On Sunday, most of France was no longer on red alert, after more than a week of scorching heat, including several record-breaking days and nights. High temperatures are now moving eastward. The heat wave — the worst to ever to hit Western Europe — could not have occurred without humans heating the planet by burning fossil fuels, scientists said.
Spanish researchers are attributing more than 210 fatalities to the heat — a number expected to increase.
In France, several events have been canceled or postponed over the weekend, such as the Pride festival and the Solidays music festival, to avoid overloading hospitals which are already near their breaking point, especially in the Paris region.
“The increases [in deaths] are seen across all age groups, underscoring the fact that the effects of heat waves can affect the entire population. Nevertheless, 85 percent of the deaths recorded involve people aged 65 and older,” the French health agency said, adding those were “preliminary data that underestimate the total number of deaths.”

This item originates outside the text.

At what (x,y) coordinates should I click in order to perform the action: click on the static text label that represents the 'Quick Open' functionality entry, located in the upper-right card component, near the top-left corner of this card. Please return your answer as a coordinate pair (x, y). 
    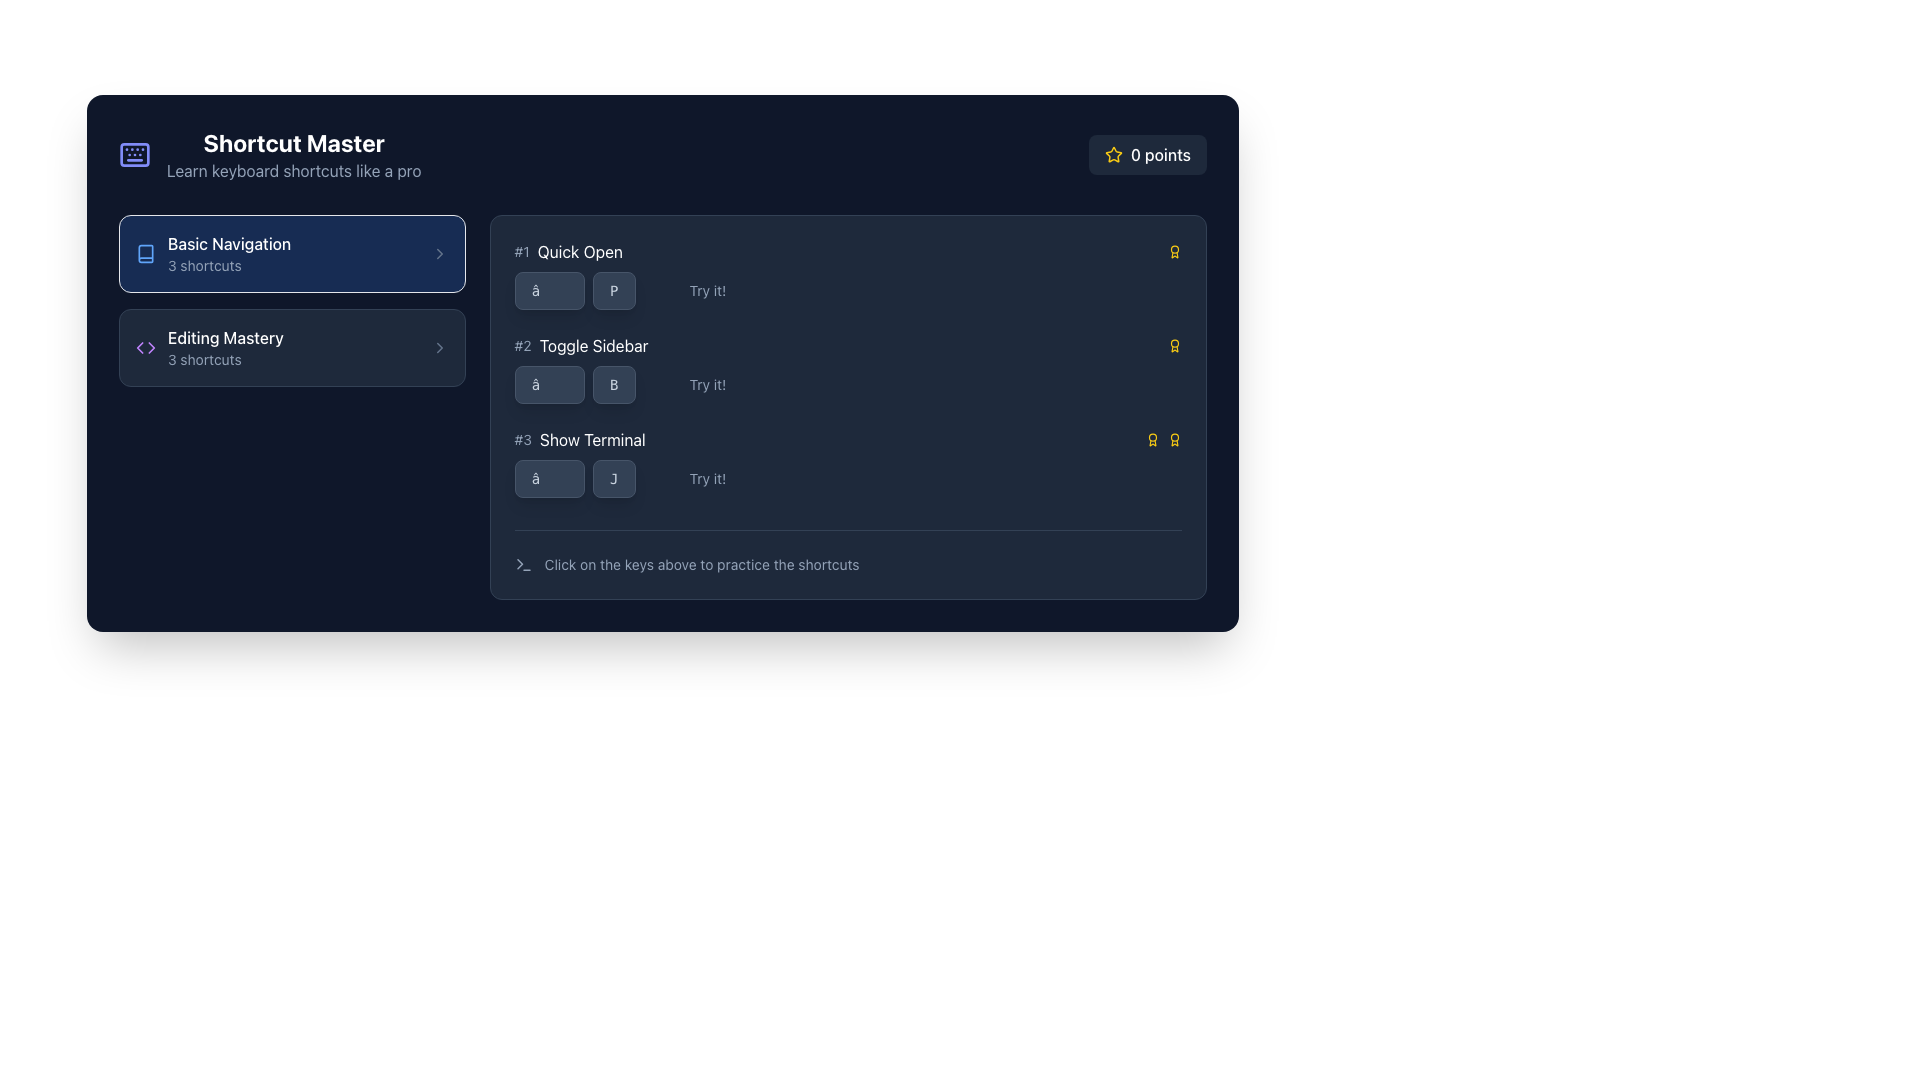
    Looking at the image, I should click on (522, 250).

Across Europe, more than 1,300 excess deaths have been recorded since June 21 linked to the extreme heat, World Health Organization (WHO) Director-General Tedros Adhanom Ghebreyesus said on Sunday.
In a post on X, he noted that Europe is “the fastest-warming continent on Earth,” warming at twice the global average, with around 150 million people currently living under extreme heat.
“Hundreds have died, schools are shut, grids are buckling,” he said, warning that climate change is making once-rare heat waves increasingly frequent.
“Driven by climate change and global warming, the phenomenon of the ‘once-in-a-generation’ heat wave is now occurring nearly annually. We were warned,” he said.
The heat wave has become a debate talking point for politicians, less than a year ahead of a high-stakes presidential election. Some schools have had to close and public transportation was affected, raising concerns about the French state’s lack of preparedness for extreme heat waves that are likely to become more intense, more frequent and longer, according to climate scientists.
The extraordinary heat wave — the worst to ever hit Western Europe — could not have occurred without humans heating the planet by burning fossil fuels, scientists say. New research published Friday by the World Weather Attribution consortium found that this kind of event would have been “virtually impossible” just 50 years ago, and has become vastly more likely even over the past two decades due to global warming.
The World Weather Attribution consortium, which includes scientists from Imperial College London and the Red Cross Red Crescent Climate Centre, used peer-reviewed methods to compare this week’s heat wave to other hot European summers in 1976 and 2003.
“Over the full extent of this heat wave, we found that in the last 50 years … the chance of a heat wave like this has changed immensely,” said lead author Theodore Keeping, an extreme weather researcher at Imperial College London.